§ Challenge
Reproduce the following rows verbatim.
### Exercise data
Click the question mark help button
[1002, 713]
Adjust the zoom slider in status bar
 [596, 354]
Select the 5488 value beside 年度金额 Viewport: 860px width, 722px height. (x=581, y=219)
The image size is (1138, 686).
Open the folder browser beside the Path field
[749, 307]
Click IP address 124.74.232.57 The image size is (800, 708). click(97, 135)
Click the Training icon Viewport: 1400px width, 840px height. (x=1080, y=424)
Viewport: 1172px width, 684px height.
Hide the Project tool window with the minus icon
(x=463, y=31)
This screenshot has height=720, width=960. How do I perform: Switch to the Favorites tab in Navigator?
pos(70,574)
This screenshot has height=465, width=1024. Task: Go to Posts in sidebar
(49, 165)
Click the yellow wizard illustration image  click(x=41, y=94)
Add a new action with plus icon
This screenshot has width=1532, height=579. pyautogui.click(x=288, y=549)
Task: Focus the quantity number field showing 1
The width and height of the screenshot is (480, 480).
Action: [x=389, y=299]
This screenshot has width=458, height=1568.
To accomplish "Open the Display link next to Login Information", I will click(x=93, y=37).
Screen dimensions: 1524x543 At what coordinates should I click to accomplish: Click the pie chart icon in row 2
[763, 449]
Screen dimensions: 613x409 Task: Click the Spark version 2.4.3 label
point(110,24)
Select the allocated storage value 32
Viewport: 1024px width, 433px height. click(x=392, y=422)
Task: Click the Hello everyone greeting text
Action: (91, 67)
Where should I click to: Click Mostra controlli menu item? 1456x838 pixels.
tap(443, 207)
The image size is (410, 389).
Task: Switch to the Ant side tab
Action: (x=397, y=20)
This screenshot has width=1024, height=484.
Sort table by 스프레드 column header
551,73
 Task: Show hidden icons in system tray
######
§ Response to the task
Click the question mark help button
[1002, 713]
Adjust the zoom slider in status bar
 [596, 354]
Select the 5488 value beside 年度金额 Viewport: 860px width, 722px height. (x=581, y=219)
The image size is (1138, 686).
Open the folder browser beside the Path field
[749, 307]
Click IP address 124.74.232.57 The image size is (800, 708). click(97, 135)
Click the Training icon Viewport: 1400px width, 840px height. (x=1080, y=424)
Viewport: 1172px width, 684px height.
Hide the Project tool window with the minus icon
(x=463, y=31)
This screenshot has height=720, width=960. How do I perform: Switch to the Favorites tab in Navigator?
pos(70,574)
This screenshot has height=465, width=1024. Task: Go to Posts in sidebar
(49, 165)
Click the yellow wizard illustration image  click(x=41, y=94)
Add a new action with plus icon
This screenshot has width=1532, height=579. pyautogui.click(x=288, y=549)
Task: Focus the quantity number field showing 1
The width and height of the screenshot is (480, 480).
Action: [x=389, y=299]
This screenshot has width=458, height=1568.
To accomplish "Open the Display link next to Login Information", I will click(x=93, y=37).
Screen dimensions: 1524x543 At what coordinates should I click to accomplish: Click the pie chart icon in row 2
[763, 449]
Screen dimensions: 613x409 Task: Click the Spark version 2.4.3 label
point(110,24)
Select the allocated storage value 32
Viewport: 1024px width, 433px height. click(x=392, y=422)
Task: Click the Hello everyone greeting text
Action: (91, 67)
Where should I click to: Click Mostra controlli menu item? 1456x838 pixels.
tap(443, 207)
The image size is (410, 389).
Task: Switch to the Ant side tab
Action: (x=397, y=20)
This screenshot has width=1024, height=484.
Sort table by 스프레드 column header
551,73
 Task: Show hidden icons in system tray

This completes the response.